======== Material shown ========

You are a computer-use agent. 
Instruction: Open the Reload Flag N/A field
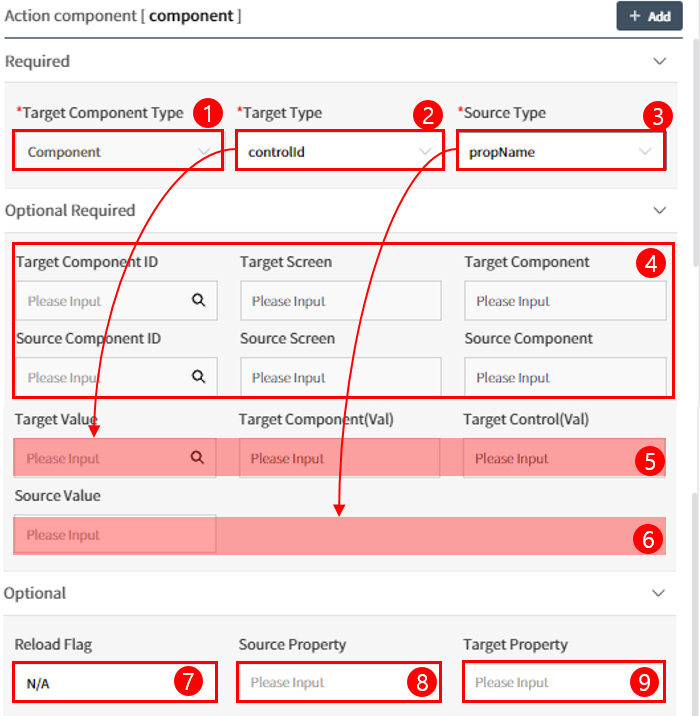(x=115, y=683)
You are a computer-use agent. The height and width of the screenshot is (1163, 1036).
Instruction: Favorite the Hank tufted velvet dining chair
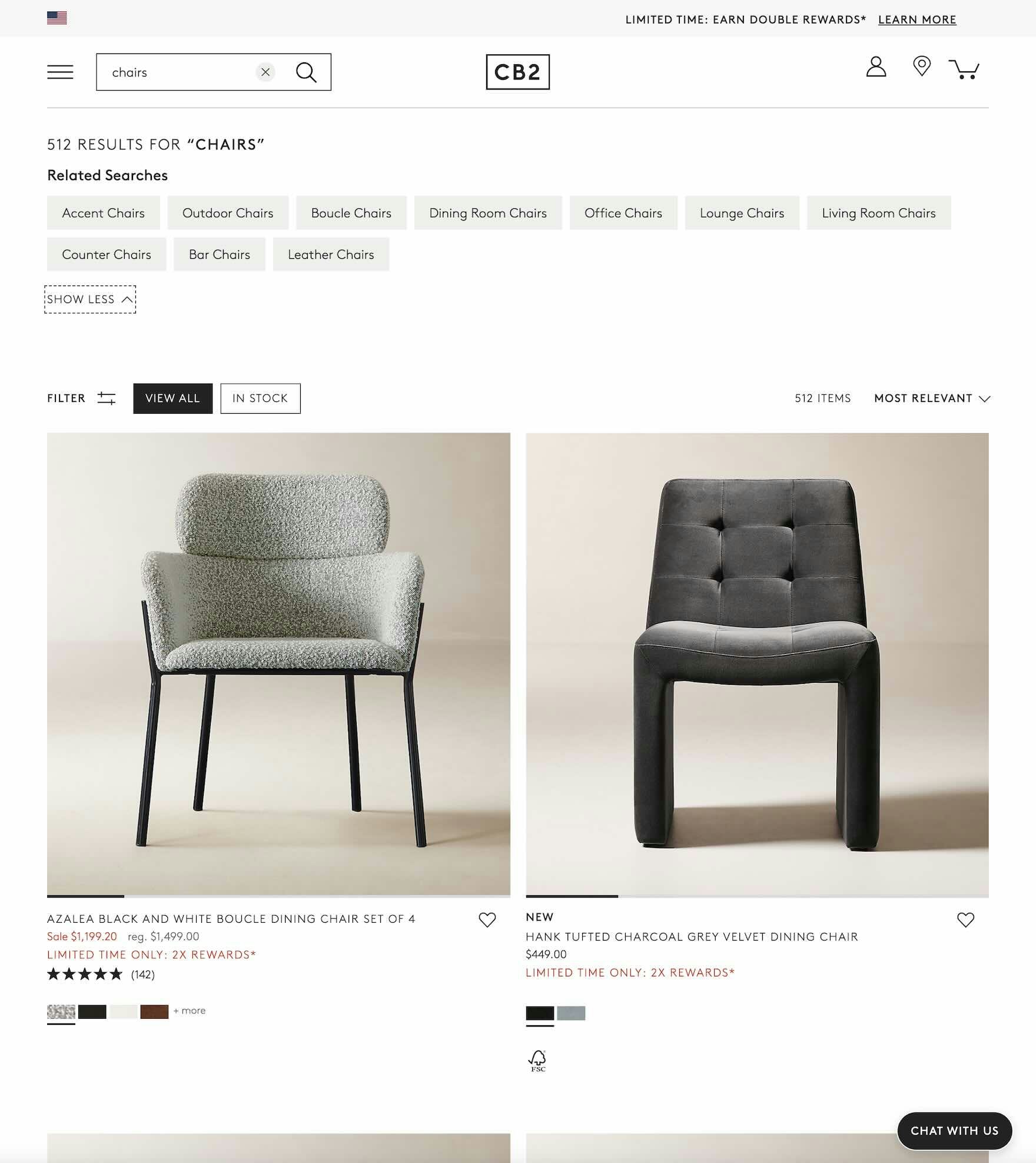(966, 919)
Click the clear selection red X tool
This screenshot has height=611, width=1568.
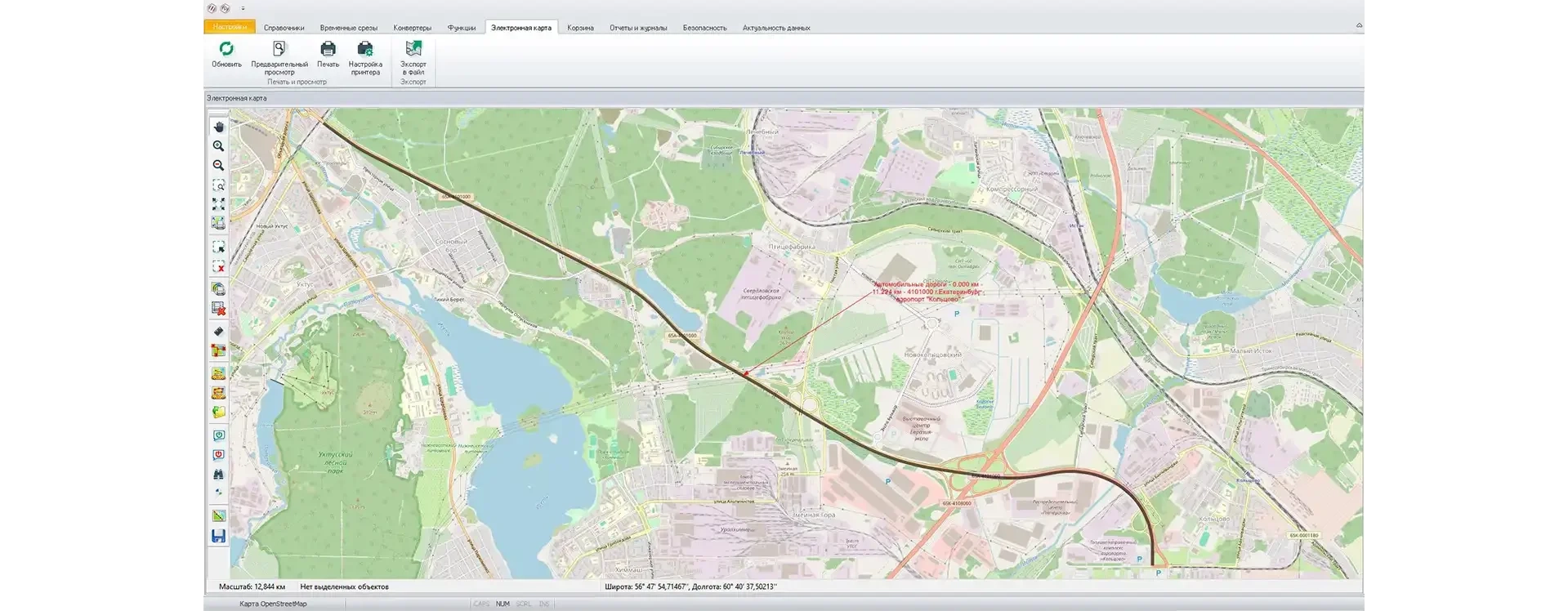click(218, 267)
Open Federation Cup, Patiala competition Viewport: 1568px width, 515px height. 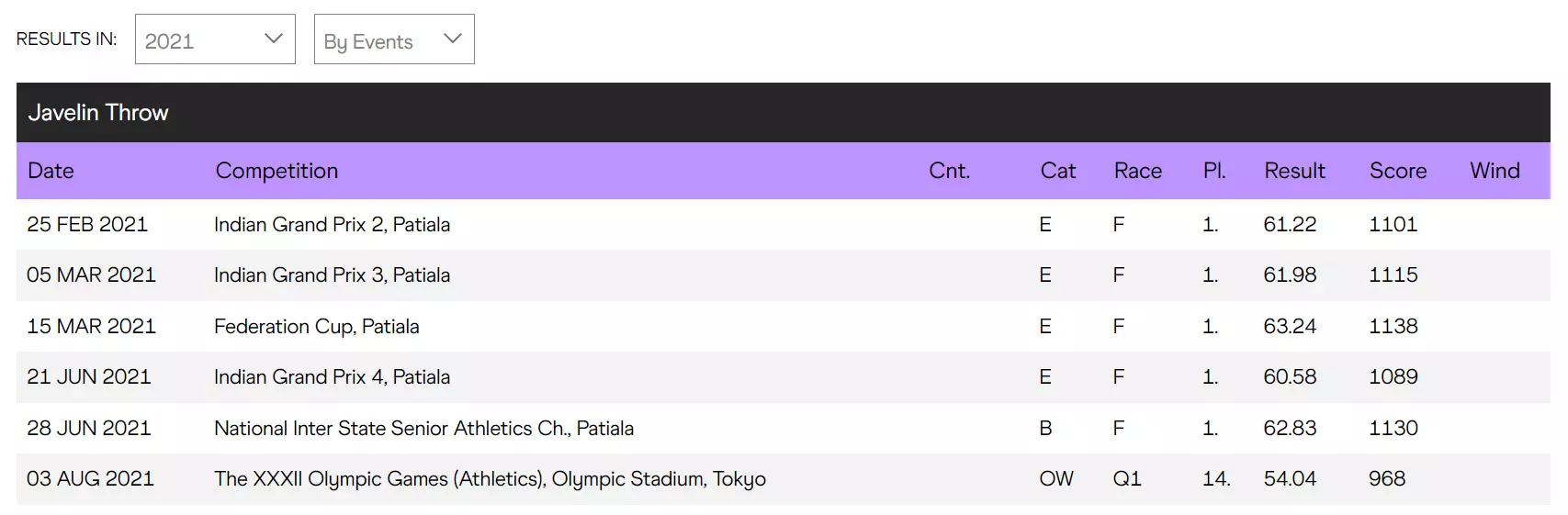click(316, 327)
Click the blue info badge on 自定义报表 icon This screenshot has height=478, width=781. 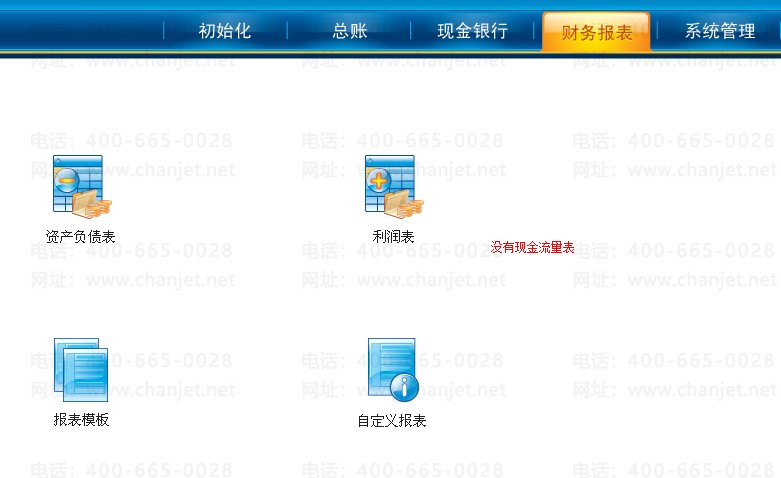404,386
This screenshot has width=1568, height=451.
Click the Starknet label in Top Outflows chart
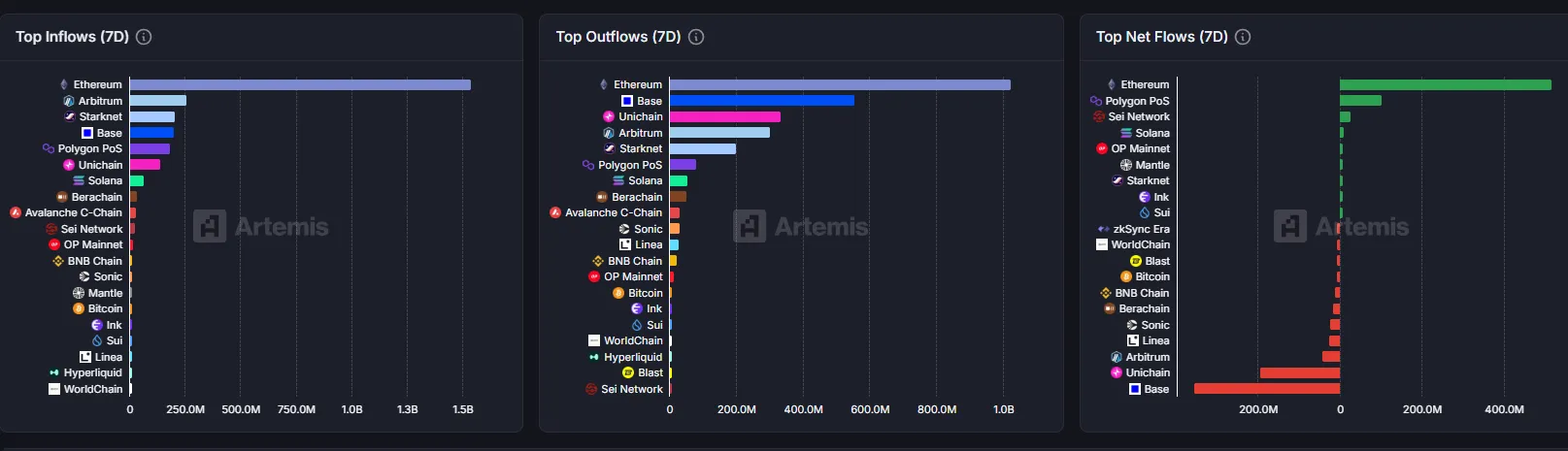click(641, 148)

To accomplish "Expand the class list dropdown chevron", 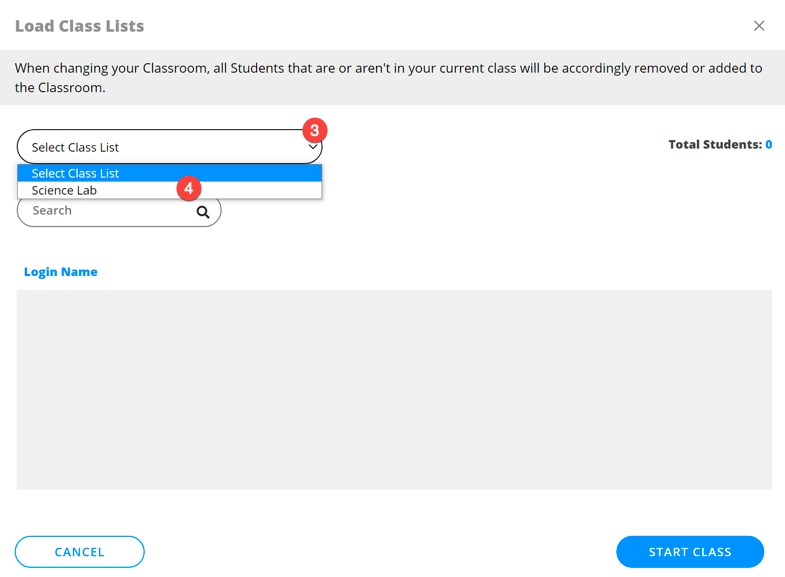I will [x=313, y=148].
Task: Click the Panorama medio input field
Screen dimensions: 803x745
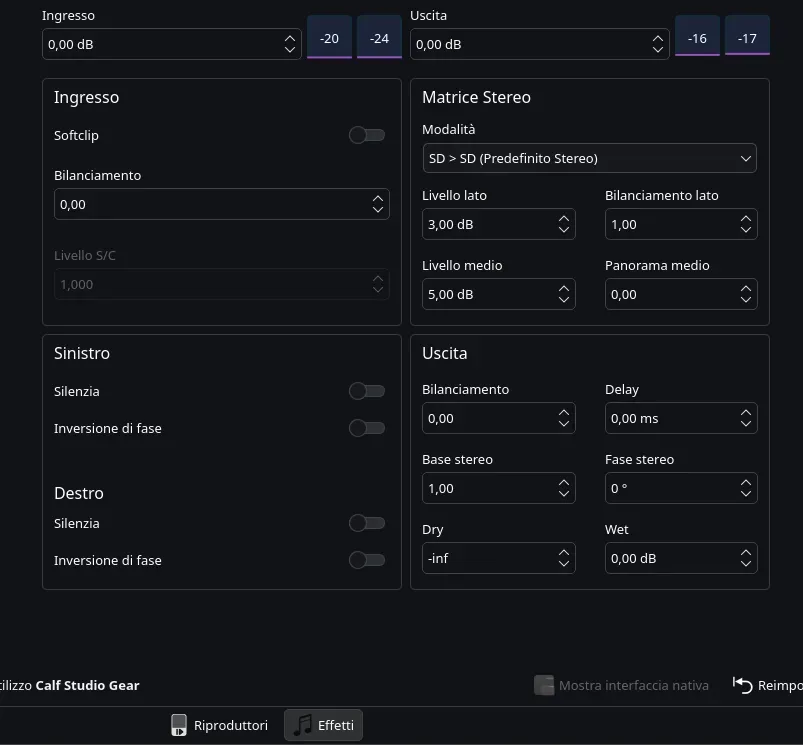Action: click(x=668, y=295)
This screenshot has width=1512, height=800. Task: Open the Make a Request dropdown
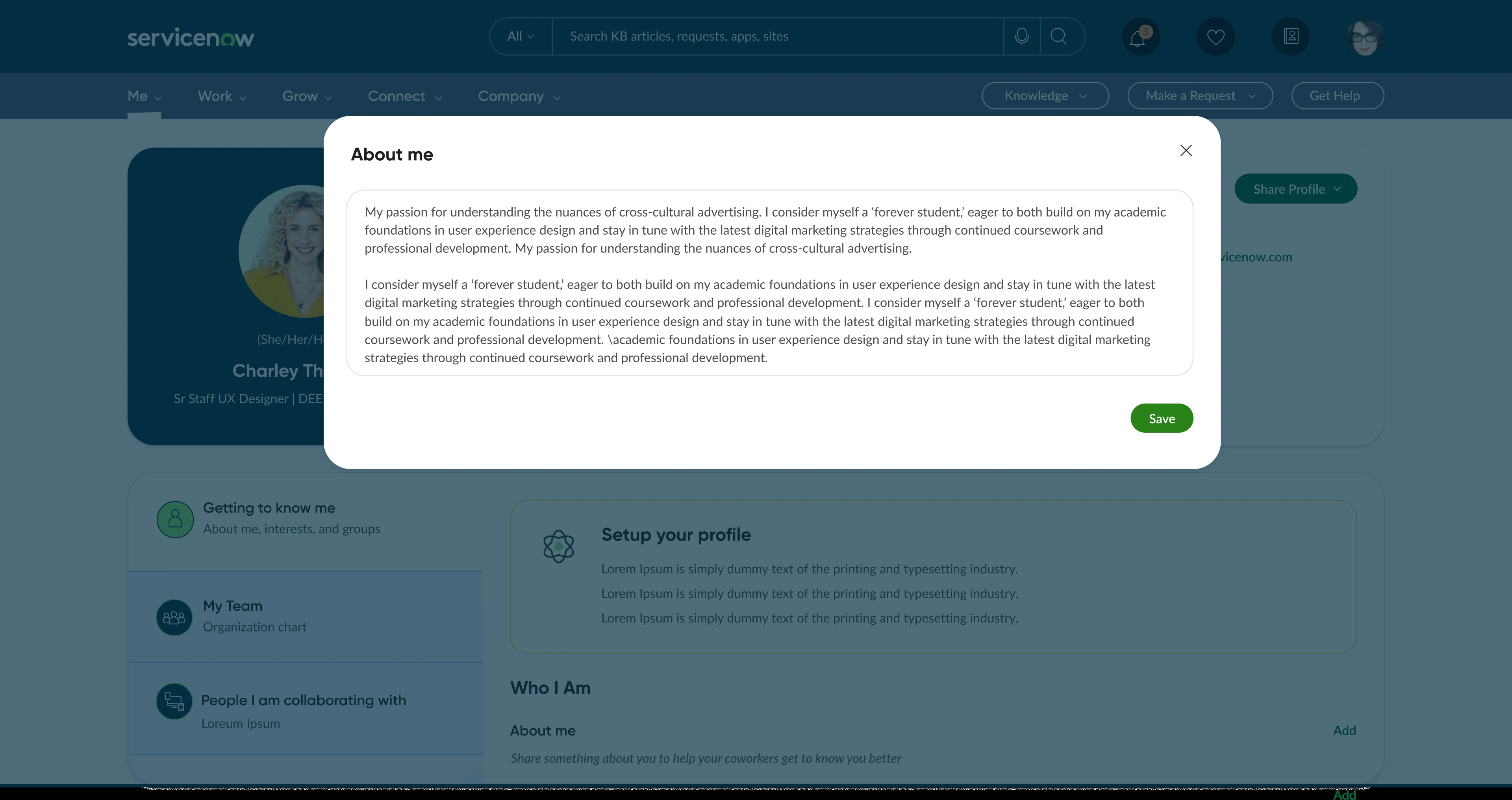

========

Lines containing "agent" in the listing: how many are there? Answer with the number only.

**Problem solution:** 2